Non è così probabilmente in tutte le culture, come spiega l’esperto di comunicazioni interculturali Richard D. Lewis: in Oriente, al silenzio viene attribuito un grande valore, in quanto mostra il rispetto per quanto l’interlocutore ha precedentemente affermato. Tuttavia, è innegabile che nella nostra società così veloce e frenetica a una domanda debba far seguito una risposta in tempi brevi. Se però il concetto non è già ben delineato e pronto in testa ecco accorrere in aiuto i fillers, termine con cui in inglese si designano le parole aventi la funzione di colmare i vuoti. To fill peraltro dovrebbe essere un verbo piuttosto noto agli studenti di inglese, i quali più di una volta nella vita avranno dovuto svolgere un esercizio della tipologia Fill in the gaps (“completa riempiendo gli spazi vuoti”).

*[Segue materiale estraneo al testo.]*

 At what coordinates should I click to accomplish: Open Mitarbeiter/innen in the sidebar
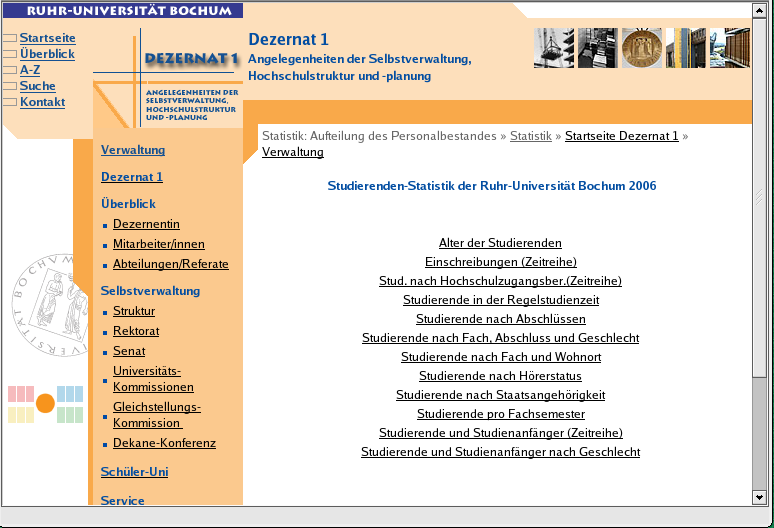(x=158, y=244)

You know, Erm, Well, I mean, So, Right sono alcuni dei fillers più comuni. Non pensiamo, tuttavia, che il fenomeno sia circoscritto alla lingua inglese: anche in italiano usiamo abbondantemente espressioni equivalenti quali: “Sai”, “Ehm”, “Bene”, “Voglio dire”, “Appunto”.
Gli studenti arrampicati sugli specchi durante improbabili interrogazioni di storia, matematica o letteratura ricorrono a piene mani a “Cioè” come ultima ancora di salvezza a colmare imbarazzanti silenzi. Nonostante ciò, se le cose non sono cambiate da quando andavo a scuola, il rapporto: numero di “cioè” / voto finale è sempre irrimediabilmente inversamente proporzionale … See you!